WORK REQUEST = Take the lines from the line containing "Click scroll-down arrow in Wave4 panel" through the end of the entries and output them exactly, with no pictures and nothing more.

[Stored data entries]
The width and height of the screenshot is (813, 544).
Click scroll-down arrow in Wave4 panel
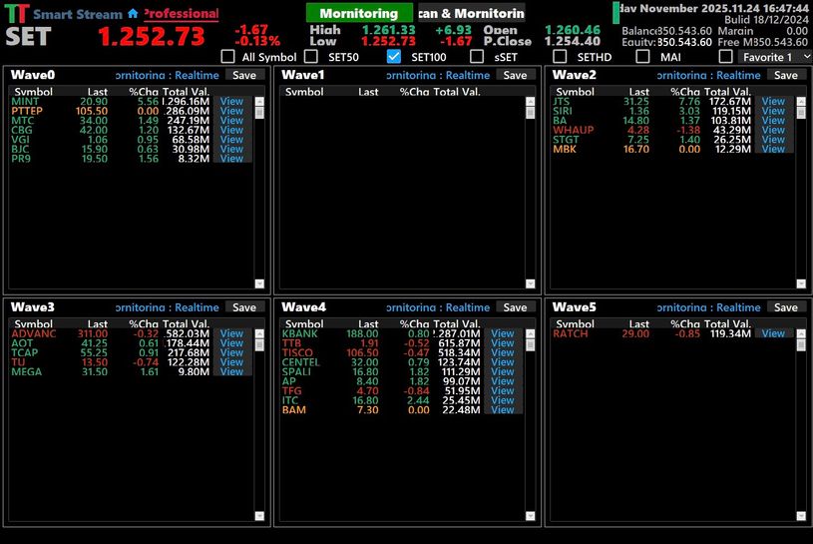pyautogui.click(x=531, y=517)
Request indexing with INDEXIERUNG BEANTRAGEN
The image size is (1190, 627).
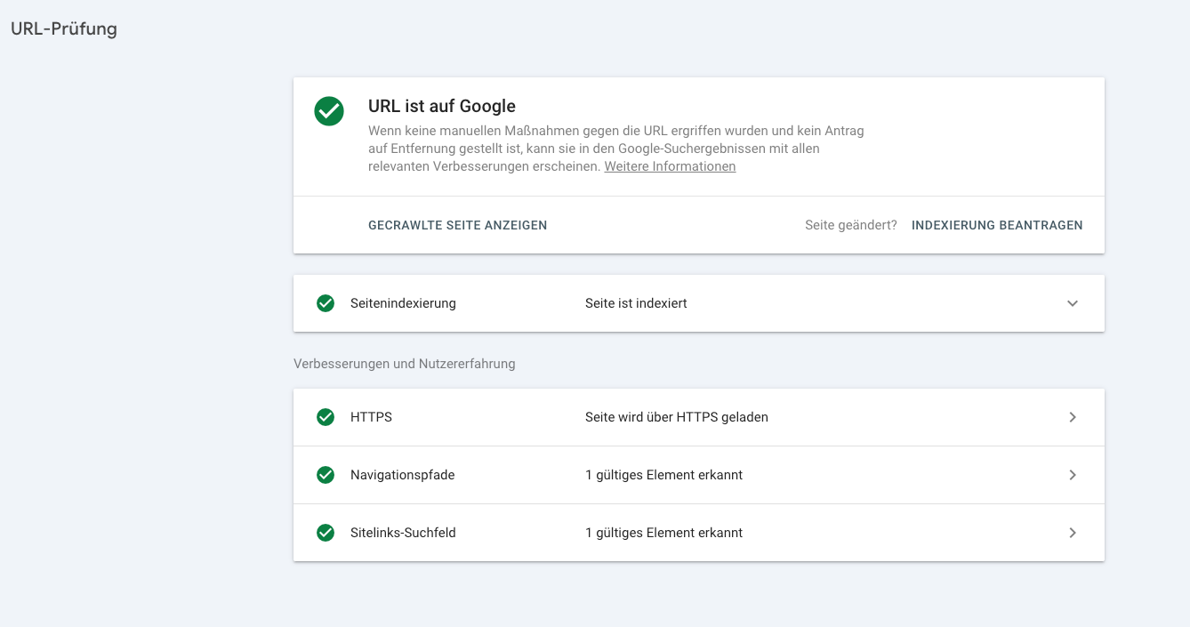pos(997,225)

TASK RESPONSE =
Click scroll-down arrow in Wave4 panel
pyautogui.click(x=531, y=517)
Request indexing with INDEXIERUNG BEANTRAGEN
The image size is (1190, 627).
pos(997,225)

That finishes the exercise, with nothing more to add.